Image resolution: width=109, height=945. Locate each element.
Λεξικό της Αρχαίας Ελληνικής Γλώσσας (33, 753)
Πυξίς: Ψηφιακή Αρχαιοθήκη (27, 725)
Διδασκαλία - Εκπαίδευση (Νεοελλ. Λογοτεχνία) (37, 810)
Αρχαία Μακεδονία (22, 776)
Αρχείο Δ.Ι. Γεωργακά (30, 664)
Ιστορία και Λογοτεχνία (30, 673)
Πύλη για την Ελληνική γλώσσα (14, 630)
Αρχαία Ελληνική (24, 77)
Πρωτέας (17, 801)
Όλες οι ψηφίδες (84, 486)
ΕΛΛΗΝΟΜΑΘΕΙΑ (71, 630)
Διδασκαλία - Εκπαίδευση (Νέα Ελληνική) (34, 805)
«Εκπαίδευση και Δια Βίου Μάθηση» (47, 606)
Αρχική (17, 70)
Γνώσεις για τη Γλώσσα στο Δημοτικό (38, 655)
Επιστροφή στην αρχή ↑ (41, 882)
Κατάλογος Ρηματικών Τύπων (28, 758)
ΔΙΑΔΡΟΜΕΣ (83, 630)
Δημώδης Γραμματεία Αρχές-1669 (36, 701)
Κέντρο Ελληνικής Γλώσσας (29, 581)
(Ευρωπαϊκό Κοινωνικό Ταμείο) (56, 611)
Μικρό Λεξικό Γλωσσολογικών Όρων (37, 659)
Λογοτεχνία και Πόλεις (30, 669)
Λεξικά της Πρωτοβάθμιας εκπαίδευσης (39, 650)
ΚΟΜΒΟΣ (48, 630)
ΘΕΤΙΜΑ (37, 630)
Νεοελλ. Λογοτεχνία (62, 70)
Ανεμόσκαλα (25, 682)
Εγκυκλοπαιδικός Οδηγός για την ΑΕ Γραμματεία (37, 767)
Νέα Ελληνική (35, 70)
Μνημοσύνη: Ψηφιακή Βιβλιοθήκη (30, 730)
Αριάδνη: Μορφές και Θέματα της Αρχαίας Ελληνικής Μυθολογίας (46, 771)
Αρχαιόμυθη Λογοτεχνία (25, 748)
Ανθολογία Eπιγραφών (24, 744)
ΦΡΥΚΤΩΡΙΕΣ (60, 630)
**********
Written problem.
Render every line of the entries above as a JSON list of strings, one string per line, omitting blank lines.

Written solution.
[
  "Image resolution: width=109, height=945. Locate each element.",
  "Λεξικό της Αρχαίας Ελληνικής Γλώσσας (33, 753)",
  "Πυξίς: Ψηφιακή Αρχαιοθήκη (27, 725)",
  "Διδασκαλία - Εκπαίδευση (Νεοελλ. Λογοτεχνία) (37, 810)",
  "Αρχαία Μακεδονία (22, 776)",
  "Αρχείο Δ.Ι. Γεωργακά (30, 664)",
  "Ιστορία και Λογοτεχνία (30, 673)",
  "Πύλη για την Ελληνική γλώσσα (14, 630)",
  "Αρχαία Ελληνική (24, 77)",
  "Πρωτέας (17, 801)",
  "Όλες οι ψηφίδες (84, 486)",
  "ΕΛΛΗΝΟΜΑΘΕΙΑ (71, 630)",
  "Διδασκαλία - Εκπαίδευση (Νέα Ελληνική) (34, 805)",
  "«Εκπαίδευση και Δια Βίου Μάθηση» (47, 606)",
  "Αρχική (17, 70)",
  "Γνώσεις για τη Γλώσσα στο Δημοτικό (38, 655)",
  "Επιστροφή στην αρχή ↑ (41, 882)",
  "Κατάλογος Ρηματικών Τύπων (28, 758)",
  "ΔΙΑΔΡΟΜΕΣ (83, 630)",
  "Δημώδης Γραμματεία Αρχές-1669 (36, 701)",
  "Κέντρο Ελληνικής Γλώσσας (29, 581)",
  "(Ευρωπαϊκό Κοινωνικό Ταμείο) (56, 611)",
  "Μικρό Λεξικό Γλωσσολογικών Όρων (37, 659)",
  "Λογοτεχνία και Πόλεις (30, 669)",
  "Λεξικά της Πρωτοβάθμιας εκπαίδευσης (39, 650)",
  "ΚΟΜΒΟΣ (48, 630)",
  "ΘΕΤΙΜΑ (37, 630)",
  "Νεοελλ. Λογοτεχνία (62, 70)",
  "Ανεμόσκαλα (25, 682)",
  "Εγκυκλοπαιδικός Οδηγός για την ΑΕ Γραμματεία (37, 767)",
  "Νέα Ελληνική (35, 70)",
  "Μνημοσύνη: Ψηφιακή Βιβλιοθήκη (30, 730)",
  "Αριάδνη: Μορφές και Θέματα της Αρχαίας Ελληνικής Μυθολογίας (46, 771)",
  "Αρχαιόμυθη Λογοτεχνία (25, 748)",
  "Ανθολογία Eπιγραφών (24, 744)",
  "ΦΡΥΚΤΩΡΙΕΣ (60, 630)"
]